WORK ORDER. Which lines run from the one containing "Task: Choose the Translate/Pull tool" to the end of the entries? Quote them exactly, and nothing else.

DATA UNDER STUDY.
+===+

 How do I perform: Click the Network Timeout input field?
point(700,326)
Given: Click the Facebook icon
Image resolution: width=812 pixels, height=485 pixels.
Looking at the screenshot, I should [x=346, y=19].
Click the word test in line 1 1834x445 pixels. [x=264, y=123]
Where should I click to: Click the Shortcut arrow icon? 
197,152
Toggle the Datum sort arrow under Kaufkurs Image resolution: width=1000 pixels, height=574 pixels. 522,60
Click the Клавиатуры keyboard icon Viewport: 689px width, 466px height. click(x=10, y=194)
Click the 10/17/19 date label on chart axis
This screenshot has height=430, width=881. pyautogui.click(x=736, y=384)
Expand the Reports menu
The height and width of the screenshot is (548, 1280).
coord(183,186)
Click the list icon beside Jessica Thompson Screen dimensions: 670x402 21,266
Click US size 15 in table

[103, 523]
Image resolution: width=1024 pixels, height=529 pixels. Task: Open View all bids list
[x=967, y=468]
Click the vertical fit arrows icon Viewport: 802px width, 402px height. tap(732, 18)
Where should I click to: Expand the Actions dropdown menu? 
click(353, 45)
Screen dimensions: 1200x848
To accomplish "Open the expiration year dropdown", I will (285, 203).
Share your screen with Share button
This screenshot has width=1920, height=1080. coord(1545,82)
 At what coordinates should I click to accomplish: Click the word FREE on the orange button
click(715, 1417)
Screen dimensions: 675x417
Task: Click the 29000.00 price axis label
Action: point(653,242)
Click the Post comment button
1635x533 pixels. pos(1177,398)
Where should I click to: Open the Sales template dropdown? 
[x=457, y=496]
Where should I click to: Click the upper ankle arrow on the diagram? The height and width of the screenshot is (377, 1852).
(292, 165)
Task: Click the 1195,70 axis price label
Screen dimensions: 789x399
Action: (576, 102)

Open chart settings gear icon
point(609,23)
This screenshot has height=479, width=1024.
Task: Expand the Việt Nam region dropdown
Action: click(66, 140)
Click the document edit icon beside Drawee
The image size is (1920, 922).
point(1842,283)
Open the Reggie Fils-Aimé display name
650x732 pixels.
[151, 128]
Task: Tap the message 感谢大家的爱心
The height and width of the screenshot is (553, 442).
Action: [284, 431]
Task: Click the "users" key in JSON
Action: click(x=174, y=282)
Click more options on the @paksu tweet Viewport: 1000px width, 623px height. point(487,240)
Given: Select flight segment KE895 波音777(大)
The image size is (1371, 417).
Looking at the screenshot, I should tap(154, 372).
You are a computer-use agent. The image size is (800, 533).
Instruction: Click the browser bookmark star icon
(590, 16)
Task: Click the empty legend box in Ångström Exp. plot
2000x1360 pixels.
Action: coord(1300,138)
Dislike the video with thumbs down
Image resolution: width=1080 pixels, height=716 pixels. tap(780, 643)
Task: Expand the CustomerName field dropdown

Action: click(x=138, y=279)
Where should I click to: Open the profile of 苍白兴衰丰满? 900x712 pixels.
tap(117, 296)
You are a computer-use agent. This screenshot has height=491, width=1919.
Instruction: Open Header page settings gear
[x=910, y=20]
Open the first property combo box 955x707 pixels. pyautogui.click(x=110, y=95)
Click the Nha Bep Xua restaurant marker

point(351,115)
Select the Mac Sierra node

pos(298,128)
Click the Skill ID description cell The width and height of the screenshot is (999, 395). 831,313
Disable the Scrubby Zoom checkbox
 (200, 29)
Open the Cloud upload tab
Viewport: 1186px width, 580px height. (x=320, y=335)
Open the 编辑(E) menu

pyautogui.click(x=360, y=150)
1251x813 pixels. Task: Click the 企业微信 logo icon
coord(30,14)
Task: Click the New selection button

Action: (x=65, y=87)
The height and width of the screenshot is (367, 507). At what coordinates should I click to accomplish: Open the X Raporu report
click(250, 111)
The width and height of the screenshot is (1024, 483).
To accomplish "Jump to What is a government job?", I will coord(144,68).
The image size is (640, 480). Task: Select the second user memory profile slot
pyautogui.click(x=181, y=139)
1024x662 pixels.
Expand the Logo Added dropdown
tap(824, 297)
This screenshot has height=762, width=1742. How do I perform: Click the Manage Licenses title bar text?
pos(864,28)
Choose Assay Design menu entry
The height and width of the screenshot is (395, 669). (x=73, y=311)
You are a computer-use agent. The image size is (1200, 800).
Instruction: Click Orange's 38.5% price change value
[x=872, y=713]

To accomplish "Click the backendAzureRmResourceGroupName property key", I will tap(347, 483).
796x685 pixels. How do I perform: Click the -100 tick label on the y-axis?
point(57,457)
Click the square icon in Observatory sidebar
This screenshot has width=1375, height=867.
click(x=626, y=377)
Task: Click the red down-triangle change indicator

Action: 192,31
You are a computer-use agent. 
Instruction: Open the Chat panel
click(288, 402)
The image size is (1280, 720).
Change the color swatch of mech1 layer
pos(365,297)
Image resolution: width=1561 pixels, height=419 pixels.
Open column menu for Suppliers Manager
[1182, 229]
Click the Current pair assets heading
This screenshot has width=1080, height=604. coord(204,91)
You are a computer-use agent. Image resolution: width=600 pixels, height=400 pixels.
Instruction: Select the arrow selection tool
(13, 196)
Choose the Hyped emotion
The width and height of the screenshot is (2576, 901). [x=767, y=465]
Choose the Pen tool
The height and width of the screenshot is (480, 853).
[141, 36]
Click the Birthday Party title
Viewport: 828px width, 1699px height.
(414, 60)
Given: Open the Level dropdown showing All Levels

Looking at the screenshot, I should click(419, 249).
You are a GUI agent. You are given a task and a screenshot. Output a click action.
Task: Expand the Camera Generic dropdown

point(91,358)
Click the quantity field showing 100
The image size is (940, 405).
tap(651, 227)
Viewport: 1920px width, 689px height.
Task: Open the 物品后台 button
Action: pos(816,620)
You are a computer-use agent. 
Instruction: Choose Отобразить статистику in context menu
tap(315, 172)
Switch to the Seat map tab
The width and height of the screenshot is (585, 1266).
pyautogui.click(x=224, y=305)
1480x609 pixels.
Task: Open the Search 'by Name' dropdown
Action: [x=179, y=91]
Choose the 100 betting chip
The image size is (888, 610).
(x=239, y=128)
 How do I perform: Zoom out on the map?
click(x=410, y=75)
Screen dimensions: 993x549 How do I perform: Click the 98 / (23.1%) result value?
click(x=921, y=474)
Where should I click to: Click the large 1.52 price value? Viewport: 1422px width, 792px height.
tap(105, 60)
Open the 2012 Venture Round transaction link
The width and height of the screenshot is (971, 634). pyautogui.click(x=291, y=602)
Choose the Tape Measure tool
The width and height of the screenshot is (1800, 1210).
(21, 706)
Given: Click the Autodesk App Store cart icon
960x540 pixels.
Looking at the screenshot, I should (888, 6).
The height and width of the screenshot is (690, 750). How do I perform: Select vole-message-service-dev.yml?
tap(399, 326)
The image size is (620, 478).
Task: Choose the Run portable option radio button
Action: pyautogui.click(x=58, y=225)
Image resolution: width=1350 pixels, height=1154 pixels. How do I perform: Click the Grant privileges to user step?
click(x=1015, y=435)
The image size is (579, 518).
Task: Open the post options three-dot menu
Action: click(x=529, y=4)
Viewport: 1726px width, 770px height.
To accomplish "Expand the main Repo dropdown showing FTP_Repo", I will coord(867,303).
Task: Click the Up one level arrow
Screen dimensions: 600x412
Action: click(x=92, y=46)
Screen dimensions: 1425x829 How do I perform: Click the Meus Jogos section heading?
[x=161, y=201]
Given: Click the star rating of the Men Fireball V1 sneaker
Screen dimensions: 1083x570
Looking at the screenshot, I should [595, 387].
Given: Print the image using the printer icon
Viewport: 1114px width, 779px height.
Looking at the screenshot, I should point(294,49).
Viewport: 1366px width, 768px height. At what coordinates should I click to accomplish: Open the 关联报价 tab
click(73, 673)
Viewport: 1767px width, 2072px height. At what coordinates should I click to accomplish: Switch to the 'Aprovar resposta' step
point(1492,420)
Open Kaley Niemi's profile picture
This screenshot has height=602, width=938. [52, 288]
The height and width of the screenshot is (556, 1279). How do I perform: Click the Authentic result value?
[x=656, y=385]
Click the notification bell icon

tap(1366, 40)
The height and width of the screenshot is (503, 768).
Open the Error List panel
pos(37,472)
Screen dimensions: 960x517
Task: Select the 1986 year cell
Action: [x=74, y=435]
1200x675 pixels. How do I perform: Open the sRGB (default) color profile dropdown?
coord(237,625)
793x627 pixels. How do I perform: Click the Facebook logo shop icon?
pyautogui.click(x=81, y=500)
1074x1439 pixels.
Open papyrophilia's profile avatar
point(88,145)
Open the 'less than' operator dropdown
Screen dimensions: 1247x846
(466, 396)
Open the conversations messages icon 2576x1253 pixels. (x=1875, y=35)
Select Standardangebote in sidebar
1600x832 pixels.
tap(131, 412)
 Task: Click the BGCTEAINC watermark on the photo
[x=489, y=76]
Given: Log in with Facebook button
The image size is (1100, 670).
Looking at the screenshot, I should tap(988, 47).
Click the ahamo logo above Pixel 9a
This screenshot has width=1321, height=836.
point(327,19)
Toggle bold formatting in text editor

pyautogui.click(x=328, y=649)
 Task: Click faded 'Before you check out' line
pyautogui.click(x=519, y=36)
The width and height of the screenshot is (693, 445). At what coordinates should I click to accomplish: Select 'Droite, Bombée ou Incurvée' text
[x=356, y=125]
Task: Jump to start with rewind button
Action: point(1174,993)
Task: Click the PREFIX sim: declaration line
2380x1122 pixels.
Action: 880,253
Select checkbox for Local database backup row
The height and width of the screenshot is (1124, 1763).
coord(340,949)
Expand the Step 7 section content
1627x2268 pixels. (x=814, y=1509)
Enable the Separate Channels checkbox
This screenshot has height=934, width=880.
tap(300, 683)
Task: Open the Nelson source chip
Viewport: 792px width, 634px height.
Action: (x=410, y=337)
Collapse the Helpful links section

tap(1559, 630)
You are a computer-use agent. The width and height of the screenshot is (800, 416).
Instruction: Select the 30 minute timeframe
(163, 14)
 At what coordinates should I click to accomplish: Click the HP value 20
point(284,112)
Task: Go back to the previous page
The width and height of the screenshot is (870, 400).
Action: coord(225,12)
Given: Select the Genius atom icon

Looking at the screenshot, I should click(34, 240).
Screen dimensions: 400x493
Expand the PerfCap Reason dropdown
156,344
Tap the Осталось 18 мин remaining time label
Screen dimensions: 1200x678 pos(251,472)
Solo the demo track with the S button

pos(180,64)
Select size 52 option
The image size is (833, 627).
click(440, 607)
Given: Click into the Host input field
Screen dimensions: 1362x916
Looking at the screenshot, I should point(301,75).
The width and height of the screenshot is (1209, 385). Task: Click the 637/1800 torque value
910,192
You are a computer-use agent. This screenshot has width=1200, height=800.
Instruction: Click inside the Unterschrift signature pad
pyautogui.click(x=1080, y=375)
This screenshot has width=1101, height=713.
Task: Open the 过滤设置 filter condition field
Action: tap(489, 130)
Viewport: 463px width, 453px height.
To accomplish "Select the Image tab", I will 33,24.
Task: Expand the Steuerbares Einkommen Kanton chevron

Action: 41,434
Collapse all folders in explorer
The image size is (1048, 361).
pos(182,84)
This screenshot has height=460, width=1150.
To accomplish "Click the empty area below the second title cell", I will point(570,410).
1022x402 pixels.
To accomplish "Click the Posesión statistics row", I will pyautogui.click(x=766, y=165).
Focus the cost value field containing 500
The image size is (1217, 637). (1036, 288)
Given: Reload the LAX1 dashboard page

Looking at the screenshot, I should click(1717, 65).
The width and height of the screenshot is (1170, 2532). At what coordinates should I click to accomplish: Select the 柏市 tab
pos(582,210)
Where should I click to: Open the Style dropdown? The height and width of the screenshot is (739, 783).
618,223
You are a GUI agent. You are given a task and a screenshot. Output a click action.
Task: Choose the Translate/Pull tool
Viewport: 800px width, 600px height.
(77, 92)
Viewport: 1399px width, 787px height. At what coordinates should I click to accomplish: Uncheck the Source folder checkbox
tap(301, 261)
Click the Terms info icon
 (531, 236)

+===+

SOLVED EXERCISE.
Task: Choose the Translate/Pull tool
Viewport: 800px width, 600px height.
(77, 92)
Viewport: 1399px width, 787px height. At what coordinates should I click to accomplish: Uncheck the Source folder checkbox
tap(301, 261)
Click the Terms info icon
 (531, 236)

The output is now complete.